Marbrona seized his hands, careless of any impropriety. “You are sworn to protect this land. For all our sakes, if it’s been born, you must kill it.”
Theodred was assailed by conflicting emotions. Could he kill a defenseless baby, even an orc-child? What if Elana were right, what if love and nurture could triumph over blood? Could he rip Elana’s child away from her, tearing her heart in two? (Destroying, a secret part of him whispered, any feelings she might have for him.) But could he leave her in danger, that the child she cherished might prove bound to its corrupt heritage? Even if the child itself were harmless, its presence would exile her from human contact. The fear and loathing most people would feel toward the child would surely also encompass the mother. (Cutting him off from her completely, his treacherous heart reminded him.)
But what if the child were dead? He pulled away from Marbrona, turning to stare out the window at the starlit night. If Elana never knew it was his hand that killed it? Would she turn to him for solace in her grief? They could conceal her past, and he could present her openly to all the people as his beloved. He could bring her to Edoras and make her his wife, and someday queen. She could be his.
He gripped the windowsill with sweating hands. How could he even think such a thing? He loved her; he knew it now. And she loved the babe. To kill it would wound her grievously. But here was her own mother begging him to do it. And truly it might be the best thing for her sake. How was he to decide rightly when he couldn’t trust his own heart, which urged him so seductively to take the action that would place her by his side? Yet, was his resistance to that temptation, and his love for Elana, blinding him to the very real potential for evil if the child should live?

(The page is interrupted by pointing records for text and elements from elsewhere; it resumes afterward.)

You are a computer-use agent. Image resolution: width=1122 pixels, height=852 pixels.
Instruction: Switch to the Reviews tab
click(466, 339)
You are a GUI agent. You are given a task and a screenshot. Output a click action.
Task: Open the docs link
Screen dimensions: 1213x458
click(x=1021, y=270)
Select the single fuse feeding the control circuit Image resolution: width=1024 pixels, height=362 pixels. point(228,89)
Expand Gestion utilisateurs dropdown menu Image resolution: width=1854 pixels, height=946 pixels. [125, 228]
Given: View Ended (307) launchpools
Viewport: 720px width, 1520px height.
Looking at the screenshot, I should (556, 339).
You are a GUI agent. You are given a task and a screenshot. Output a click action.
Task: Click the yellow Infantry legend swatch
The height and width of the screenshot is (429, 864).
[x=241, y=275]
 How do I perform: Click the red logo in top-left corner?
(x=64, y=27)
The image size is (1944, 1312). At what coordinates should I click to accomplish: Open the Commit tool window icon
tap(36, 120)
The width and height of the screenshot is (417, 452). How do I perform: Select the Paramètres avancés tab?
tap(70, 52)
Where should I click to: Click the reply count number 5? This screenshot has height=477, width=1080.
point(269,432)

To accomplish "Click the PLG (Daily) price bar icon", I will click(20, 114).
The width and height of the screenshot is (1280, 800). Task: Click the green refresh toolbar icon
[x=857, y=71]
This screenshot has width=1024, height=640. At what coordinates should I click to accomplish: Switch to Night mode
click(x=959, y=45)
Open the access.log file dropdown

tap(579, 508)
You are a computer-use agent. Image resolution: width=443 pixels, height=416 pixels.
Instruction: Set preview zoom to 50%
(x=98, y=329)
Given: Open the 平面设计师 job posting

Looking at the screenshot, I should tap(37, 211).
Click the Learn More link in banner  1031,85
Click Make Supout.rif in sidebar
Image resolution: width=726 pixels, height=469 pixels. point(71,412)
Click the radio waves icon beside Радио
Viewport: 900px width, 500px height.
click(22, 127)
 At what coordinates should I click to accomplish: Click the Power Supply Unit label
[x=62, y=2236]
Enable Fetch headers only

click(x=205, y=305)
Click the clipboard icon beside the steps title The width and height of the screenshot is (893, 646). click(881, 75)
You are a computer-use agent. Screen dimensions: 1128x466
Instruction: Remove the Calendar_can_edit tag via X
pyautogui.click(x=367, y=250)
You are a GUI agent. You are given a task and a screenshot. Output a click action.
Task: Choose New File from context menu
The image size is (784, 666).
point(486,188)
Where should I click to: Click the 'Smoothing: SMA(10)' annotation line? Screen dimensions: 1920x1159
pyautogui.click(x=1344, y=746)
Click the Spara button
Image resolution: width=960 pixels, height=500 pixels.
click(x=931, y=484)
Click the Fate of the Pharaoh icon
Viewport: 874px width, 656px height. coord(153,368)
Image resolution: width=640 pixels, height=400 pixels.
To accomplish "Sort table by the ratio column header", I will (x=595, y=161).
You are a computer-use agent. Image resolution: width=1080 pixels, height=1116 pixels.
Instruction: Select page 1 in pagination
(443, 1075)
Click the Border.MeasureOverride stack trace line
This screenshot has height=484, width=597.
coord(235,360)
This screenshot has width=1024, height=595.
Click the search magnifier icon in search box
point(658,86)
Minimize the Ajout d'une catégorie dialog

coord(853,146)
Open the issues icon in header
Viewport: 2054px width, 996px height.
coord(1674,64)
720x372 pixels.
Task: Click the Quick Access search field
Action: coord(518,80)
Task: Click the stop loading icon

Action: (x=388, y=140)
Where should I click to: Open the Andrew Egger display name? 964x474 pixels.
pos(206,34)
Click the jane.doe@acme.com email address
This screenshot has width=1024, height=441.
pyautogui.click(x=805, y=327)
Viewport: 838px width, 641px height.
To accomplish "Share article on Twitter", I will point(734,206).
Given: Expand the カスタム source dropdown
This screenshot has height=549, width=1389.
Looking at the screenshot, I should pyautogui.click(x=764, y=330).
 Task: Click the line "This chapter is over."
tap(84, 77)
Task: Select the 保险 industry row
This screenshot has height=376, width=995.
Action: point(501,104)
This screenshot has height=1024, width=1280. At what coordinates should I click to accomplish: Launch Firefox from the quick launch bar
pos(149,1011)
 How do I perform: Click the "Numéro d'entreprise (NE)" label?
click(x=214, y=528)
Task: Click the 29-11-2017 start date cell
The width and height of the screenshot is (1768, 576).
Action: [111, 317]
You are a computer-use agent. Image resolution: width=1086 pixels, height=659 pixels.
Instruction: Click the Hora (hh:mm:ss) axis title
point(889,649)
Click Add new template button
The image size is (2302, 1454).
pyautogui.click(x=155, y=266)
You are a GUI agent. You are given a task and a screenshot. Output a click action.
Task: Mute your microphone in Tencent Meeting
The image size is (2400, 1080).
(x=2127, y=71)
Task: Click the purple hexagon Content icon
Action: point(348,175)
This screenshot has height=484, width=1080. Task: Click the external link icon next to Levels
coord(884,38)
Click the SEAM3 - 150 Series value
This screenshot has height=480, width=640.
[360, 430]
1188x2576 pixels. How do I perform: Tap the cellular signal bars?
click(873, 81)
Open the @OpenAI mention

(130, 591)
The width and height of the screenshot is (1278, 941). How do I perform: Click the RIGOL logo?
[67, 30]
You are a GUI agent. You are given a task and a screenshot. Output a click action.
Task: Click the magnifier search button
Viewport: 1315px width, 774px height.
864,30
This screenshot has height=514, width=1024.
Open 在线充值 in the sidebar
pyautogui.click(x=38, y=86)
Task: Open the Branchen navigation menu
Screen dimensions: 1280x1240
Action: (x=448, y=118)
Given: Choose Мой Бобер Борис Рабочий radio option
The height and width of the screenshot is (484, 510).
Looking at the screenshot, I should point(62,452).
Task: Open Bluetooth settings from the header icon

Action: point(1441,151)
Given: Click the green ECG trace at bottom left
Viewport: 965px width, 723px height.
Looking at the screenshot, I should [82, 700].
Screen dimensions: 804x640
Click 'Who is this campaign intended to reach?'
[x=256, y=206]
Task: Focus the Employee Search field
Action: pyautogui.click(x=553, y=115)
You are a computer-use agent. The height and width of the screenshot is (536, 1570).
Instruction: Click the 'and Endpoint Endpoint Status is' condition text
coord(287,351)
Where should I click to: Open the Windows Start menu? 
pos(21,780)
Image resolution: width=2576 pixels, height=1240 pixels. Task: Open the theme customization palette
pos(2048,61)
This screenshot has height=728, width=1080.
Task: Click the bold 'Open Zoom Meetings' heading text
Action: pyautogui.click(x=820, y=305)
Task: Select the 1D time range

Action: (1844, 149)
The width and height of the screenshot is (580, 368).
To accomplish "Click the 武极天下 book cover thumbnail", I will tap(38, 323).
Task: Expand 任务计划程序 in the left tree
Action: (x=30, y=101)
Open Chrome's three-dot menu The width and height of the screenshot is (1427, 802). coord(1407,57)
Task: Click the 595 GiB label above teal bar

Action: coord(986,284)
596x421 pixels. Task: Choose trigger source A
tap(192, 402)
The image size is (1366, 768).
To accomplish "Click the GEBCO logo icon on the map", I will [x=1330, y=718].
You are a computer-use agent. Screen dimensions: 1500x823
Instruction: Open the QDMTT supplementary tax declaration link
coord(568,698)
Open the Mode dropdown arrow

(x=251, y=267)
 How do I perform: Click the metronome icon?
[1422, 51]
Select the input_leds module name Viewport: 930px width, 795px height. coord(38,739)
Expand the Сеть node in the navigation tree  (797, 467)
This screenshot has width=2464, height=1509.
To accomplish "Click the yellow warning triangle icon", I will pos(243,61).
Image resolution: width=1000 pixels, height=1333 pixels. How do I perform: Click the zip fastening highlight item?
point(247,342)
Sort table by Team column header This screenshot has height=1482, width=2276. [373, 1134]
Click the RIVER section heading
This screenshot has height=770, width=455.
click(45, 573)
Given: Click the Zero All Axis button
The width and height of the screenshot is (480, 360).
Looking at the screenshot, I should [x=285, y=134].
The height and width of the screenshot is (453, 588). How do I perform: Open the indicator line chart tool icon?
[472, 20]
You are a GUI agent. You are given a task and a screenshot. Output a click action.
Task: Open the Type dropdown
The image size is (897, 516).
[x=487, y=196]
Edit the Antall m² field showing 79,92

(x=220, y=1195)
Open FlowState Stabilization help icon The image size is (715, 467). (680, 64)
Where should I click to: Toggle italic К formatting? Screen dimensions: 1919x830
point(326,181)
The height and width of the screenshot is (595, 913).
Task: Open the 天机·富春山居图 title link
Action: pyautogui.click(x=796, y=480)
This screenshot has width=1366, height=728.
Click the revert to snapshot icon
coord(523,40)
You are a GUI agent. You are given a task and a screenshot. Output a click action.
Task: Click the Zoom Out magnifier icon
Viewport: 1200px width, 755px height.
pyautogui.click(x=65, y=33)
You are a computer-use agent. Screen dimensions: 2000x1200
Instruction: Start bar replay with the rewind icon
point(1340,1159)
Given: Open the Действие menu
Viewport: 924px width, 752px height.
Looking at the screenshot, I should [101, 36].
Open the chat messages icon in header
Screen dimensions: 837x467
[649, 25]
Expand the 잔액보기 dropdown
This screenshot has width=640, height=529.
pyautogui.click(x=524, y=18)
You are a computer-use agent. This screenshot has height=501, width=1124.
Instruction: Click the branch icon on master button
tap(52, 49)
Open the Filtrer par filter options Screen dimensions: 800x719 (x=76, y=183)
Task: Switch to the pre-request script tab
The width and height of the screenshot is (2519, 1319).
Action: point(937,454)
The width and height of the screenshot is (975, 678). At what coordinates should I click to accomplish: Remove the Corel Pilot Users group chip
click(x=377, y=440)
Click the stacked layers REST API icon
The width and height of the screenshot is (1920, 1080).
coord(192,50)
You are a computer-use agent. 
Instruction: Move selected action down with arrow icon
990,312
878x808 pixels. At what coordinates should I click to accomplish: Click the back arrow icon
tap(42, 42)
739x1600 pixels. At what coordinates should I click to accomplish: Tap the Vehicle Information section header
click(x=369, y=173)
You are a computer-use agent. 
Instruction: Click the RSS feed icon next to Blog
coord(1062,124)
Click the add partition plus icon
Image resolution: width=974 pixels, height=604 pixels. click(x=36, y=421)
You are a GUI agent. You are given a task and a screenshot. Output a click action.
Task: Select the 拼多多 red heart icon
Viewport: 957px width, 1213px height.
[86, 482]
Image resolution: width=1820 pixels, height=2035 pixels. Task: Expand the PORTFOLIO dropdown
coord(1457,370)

He closed his eyes, his hands trembling. He, who had so often faced battle bravely, was deeply afraid. He feared he would not be equal to this challenge. That the tangles of conflicting emotions would wind around and ensnare him. That no matter what he chose, it would be wrong.
He turned back to Marbrona, gripping her hands and looking deep into her eyes. “I will find her,” he promised. “And… I will do what I must.”